13. The acoustical fibrous insulation media according to claim 12, wherein:
the mat is an air laid mat between about 3 mm and about 20 mm in thickness and the mat is thickest adjacent the point bonds due to displacement of the thermoplastic fibers when the mat is point bonded.
Description

This application is a division of application Ser. No. 09/220,730, filed Dec. 24, 1998 now U.S. Pat No. 6,217,691.

BACKGROUND OF THE INVENTION

The present invention relates to a meltblown fibrous insulation media of thermoplastic fibers and, in particular, to a meltblown fibrous insulation media of thermoplastic fibers which is especially suited for use as an acoustical insulation and the method of making such an insulation.

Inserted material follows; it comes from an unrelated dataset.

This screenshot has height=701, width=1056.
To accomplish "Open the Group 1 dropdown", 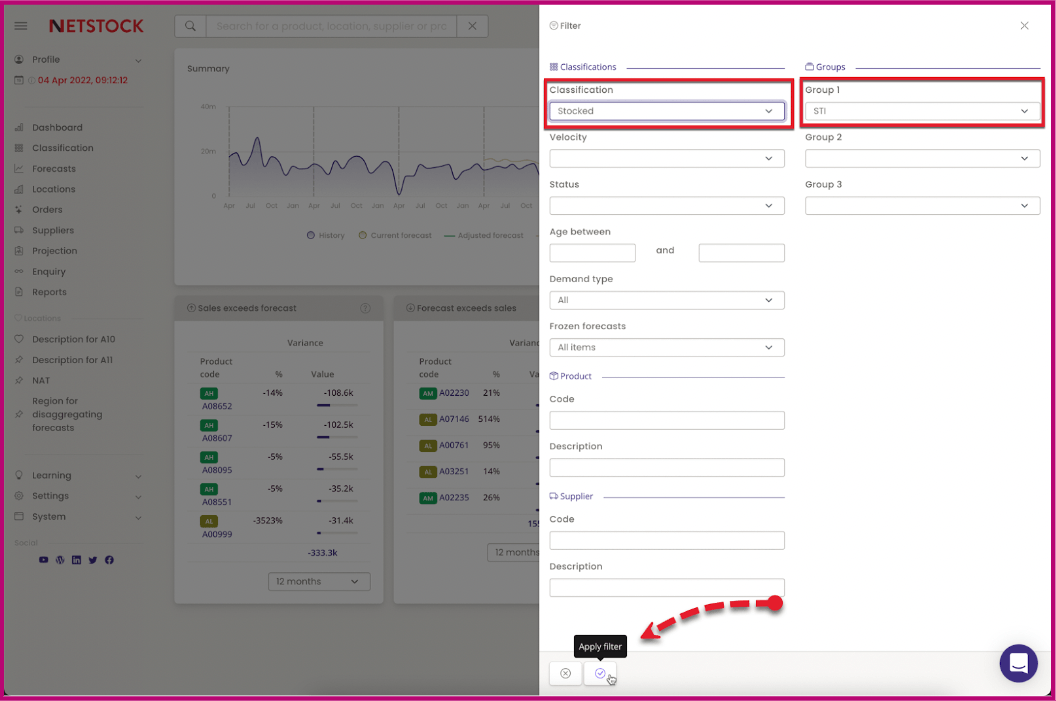I will coord(922,111).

Fibrous insulation media are used for many thermal and/or acoustical applications including but not limited to the acoustical insulations in appliances which reduce the sound emitted into the surrounding areas of a home, acoustical insulations used in office partitions and wall panels, and the acoustical insulations used in vehicles and aircraft which function to isolate the passenger compartment from unwanted sounds or sound levels occurring outside of the passenger compartment. Currently, there are several forms of fibrous acoustical insulation media used as acoustical insulations for such applications and especially, for vehicle passenger compartments. One form of acoustical insulation used in vehicles is cotton shoddy. While this form of acoustical insulation media is inexpensive, it does not perform particularly well when compared to other automotive insulations currently on the market. Other forms of acoustical insulation media used in vehicles include a fibrous mat with a separate cover layer (a scrim, non-woven fabric, film or foil) laminated to a major surface of the mat such as marketed by Minnesota Mining and Manufacturing Company under the trademark “THINSULATE” (also see U.S. Pat. No. 5,298,694) and such as manufactured and sold by Johns Manville International, Inc.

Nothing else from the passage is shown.